For speech emotion conversion, the embodiments disclosed herein use a new subjective metric called emotion-mean-opinion-classification (eMOC). In an eMOC study, a human rater is presented with a speech utterance and a set of emotion categories. The rater is instructed to select the emotion that best fits the speech utterance. As an example and not by way of limitation, for the eMOC, raters were asked: “Select the emotion for the given emotion categories that best suits the given speech utterance”. All raters are native English speakers located in the United States. The eMOC score is the percentage of raters that selected the target emotion given a speech recording. The final score is averaged over all raters and utterances in the study. Additionally, we measure the perceived audio-quality using the mean-opinion-score (MOS). As an example and not by way of limitation, for the MOS metric, raters were asked: “Rate the quality and naturalness of the given speech utterance on a scale of 1 to 5 (1 being of low quality and naturalness and 5 being of high quality and naturalness)”. All raters are native English speakers located in the United States. For “amused”, “angry”, “disgusted” and “sleepy” we used samples converted from “neutral”. The CrowdMOS package was used in all subjective experiments with the recommended recipes for outlier removal. Participants were recruited using a crowd-sourcing platform.

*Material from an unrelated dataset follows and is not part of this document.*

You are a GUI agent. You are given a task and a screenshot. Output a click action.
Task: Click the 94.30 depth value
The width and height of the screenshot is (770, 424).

The embodiments disclosed herein perform speech emotion conversion while preserving the lexical content of the speech signal. However, to compare different translation models with different vocabularies, one may not simply use metrics such as BLEU. Hence, we report word error rate (WER) and phoneme error rate (PER) metrics extracted using a pre-trained SOTA ASR system. We use a BASE wav2vec 2.0 phoneme detection model trained on 960 hours of the experimental speech corpus with CTC loss from scratch. As ASR models may suffer from performance degradation when evaluated on expressive speech, WER and PER metrics are reported on emotions converted to neutral: {amused, angry, sleepy, disgusted}-neutral.

We first tune independently the different components of our system using objective metrics: the content-unit extraction configuration and the prosodic modeling modules (F0 and duration estimators). Next, we conduct a subjective evaluation for our best system in terms of audio-quality (MOS) and perceived emotions (eMOC) and compare our method against the baselines. Finally, we run an ablation study where we measure the impact of each component on the perceived emotion.

Intermediate HuBERT representations obtained from different layers may have an impact on the downstream task at hand. The number of units (k) may also have an impact on the overall performance of the system. To better understand the effect of these architectural configurations in our setting, we experimented with extracting HuBERT features from layers 6 and 9, using 100 and 200 clusters for the k-means post-processing step. Additionally, we measure the impact that pre-training the translation model has on performance. As we compare models with different vocabulary sizes, we may not use metrics such as BLEU. Hence, we report WER and PER. Results are in Table 1.

TABLE 1

Evaluation of different token extraction configurations and the effect

of pre-training the translation model. # units denotes the

vocabulary size and layer no. denotes the layer index used in HuBERT.

# units
layer no.
pre-trained
WER
PER

100
6
X
88.85
72.17

100
6
✓
36.01
29.67

100
9
X
83.72
66.63

100
9
✓
31.69
27.90

200
6
X
91.06
77.14

200
6
✓
31.97
27.49

200
9
X
84.92
71.45

200
9
✓
23.92
25.95

For emotion conversion, we find that using the 9-th HuBERT layer and 200 tokens performs best. It may be seen that without pre-training all models fail to generate intelligible speech. This may be due to limited number of parallel emotion training pairs. An evaluation of different model design architectures would be disclosed later in this disclosure.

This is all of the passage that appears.